TASK INSTRUCTIONS: Read the listing below and tally the lines that contain "icon"; the reply is that tally only.

THE DATA:
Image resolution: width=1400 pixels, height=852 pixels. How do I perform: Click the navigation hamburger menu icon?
* * *
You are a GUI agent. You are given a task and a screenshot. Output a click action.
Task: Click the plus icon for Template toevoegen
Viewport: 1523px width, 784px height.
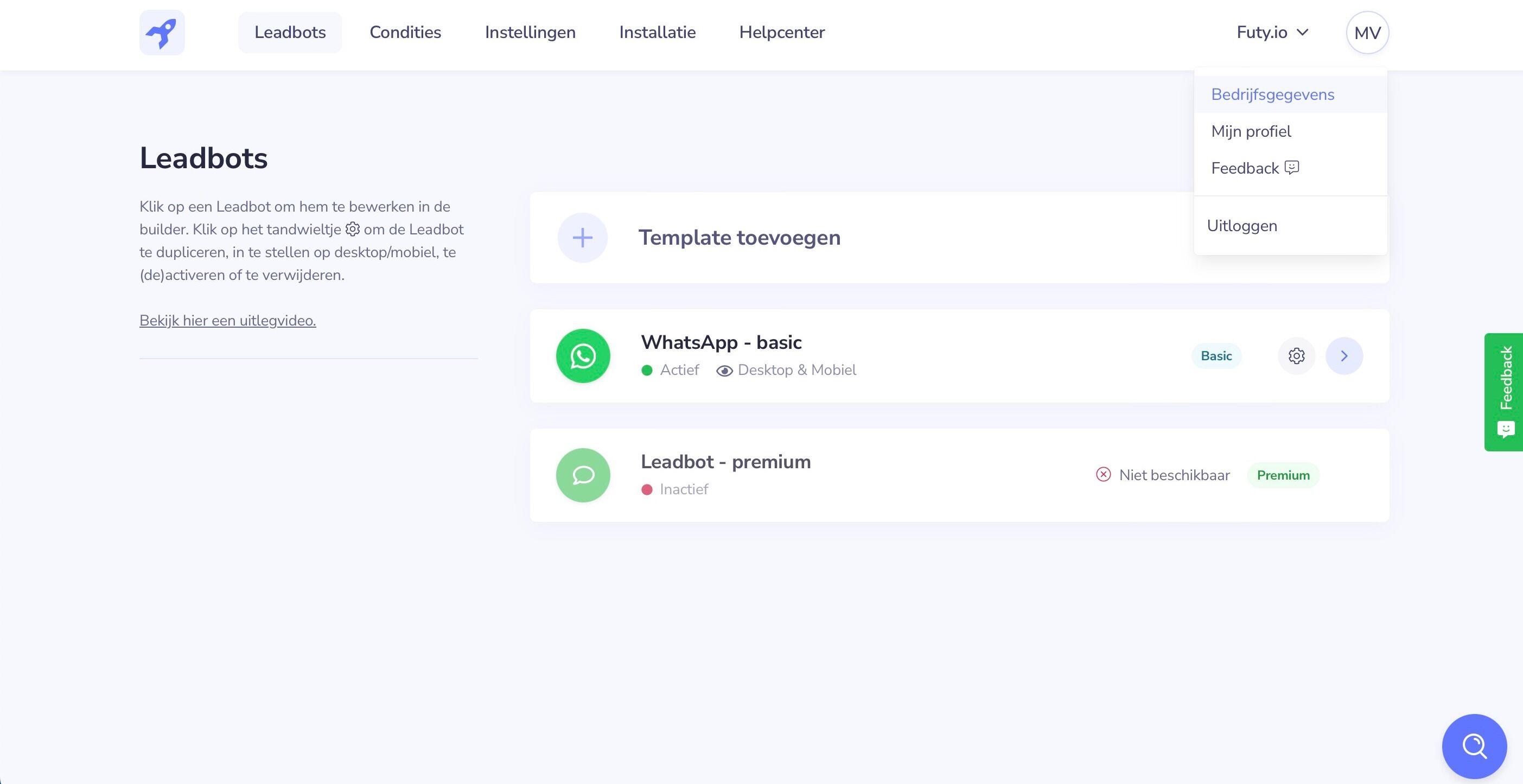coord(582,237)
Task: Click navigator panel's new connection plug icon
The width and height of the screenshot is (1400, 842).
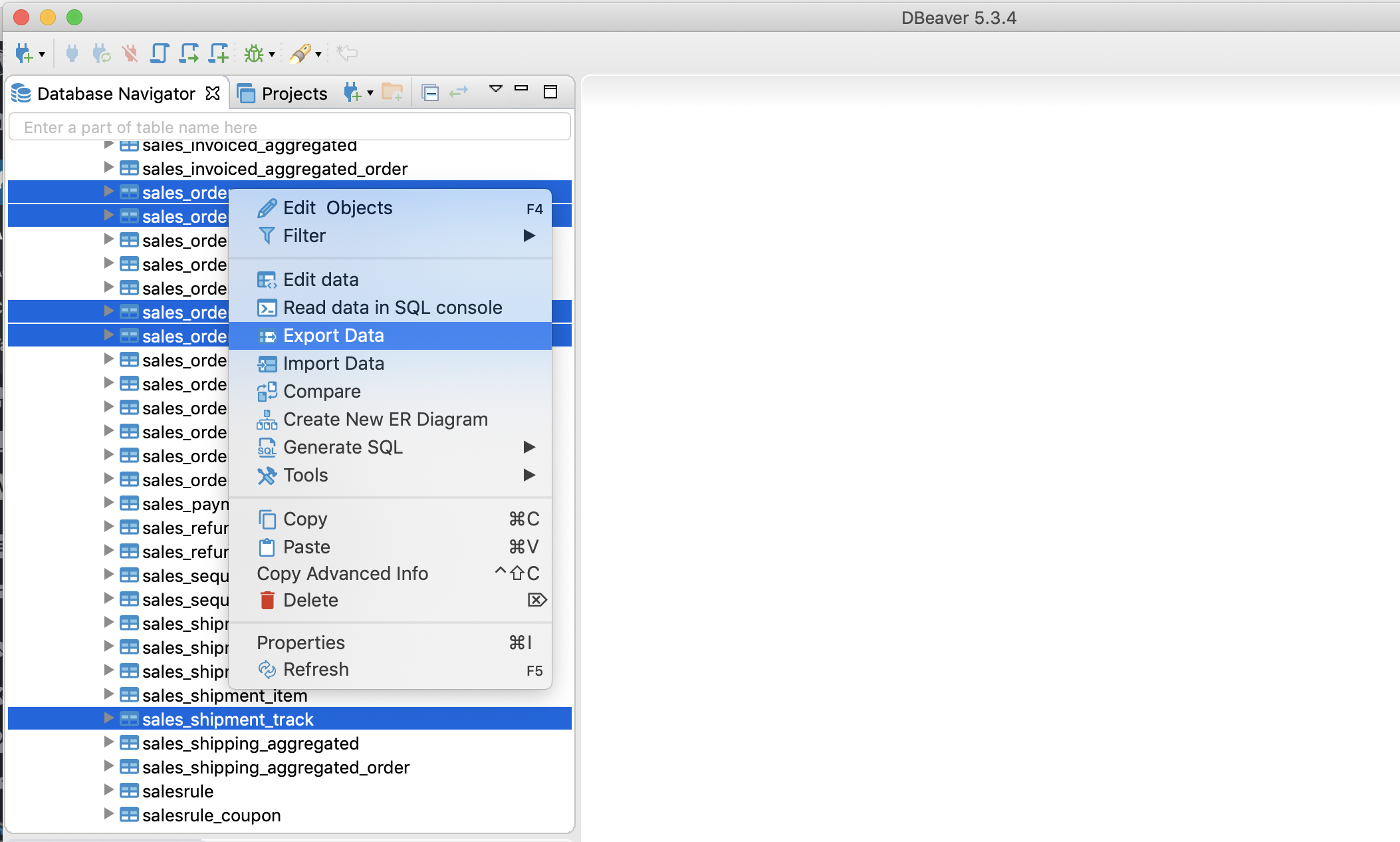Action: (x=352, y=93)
---
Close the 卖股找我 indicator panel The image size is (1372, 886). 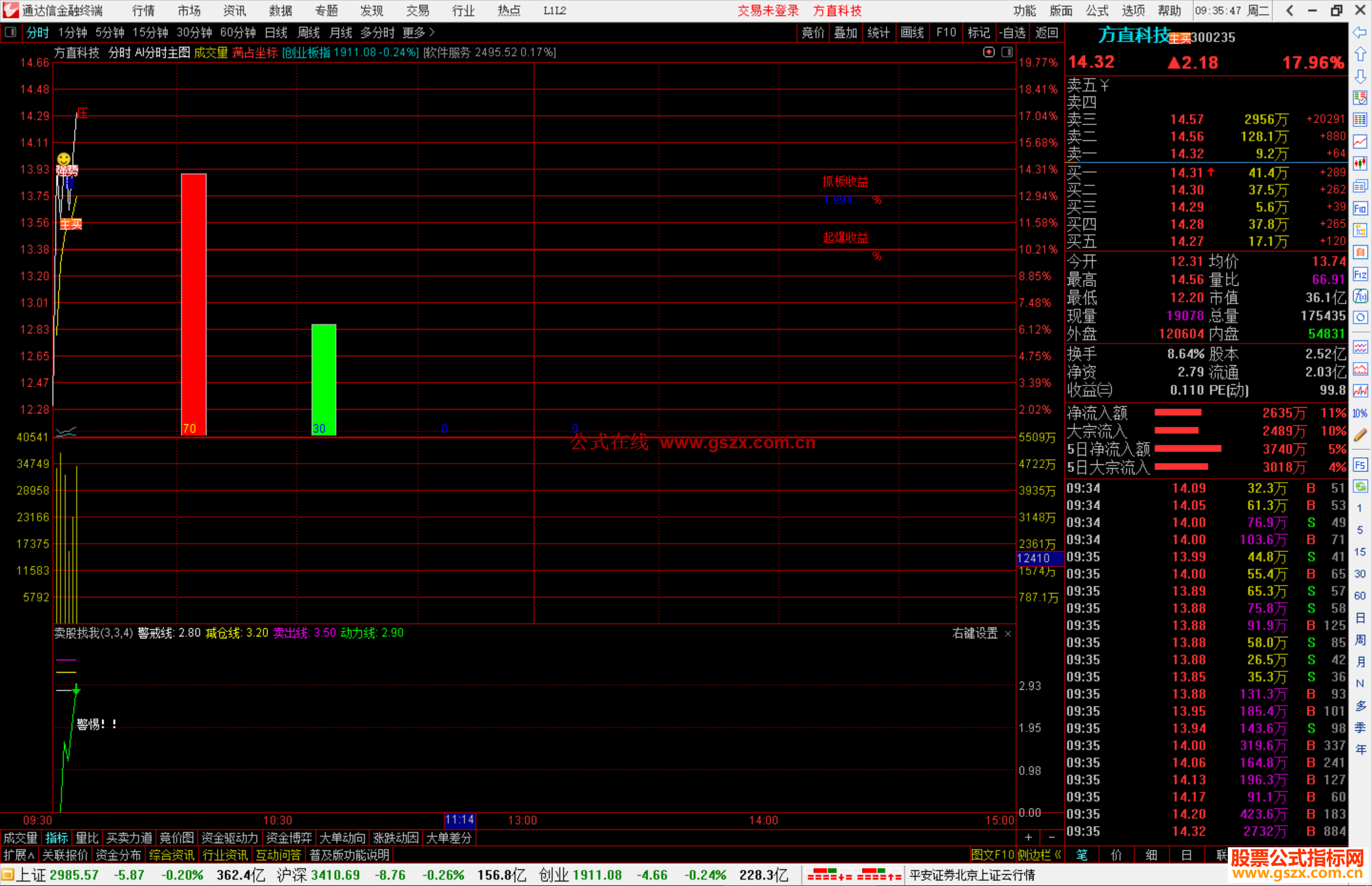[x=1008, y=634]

EXERCISE RESPONSE: 3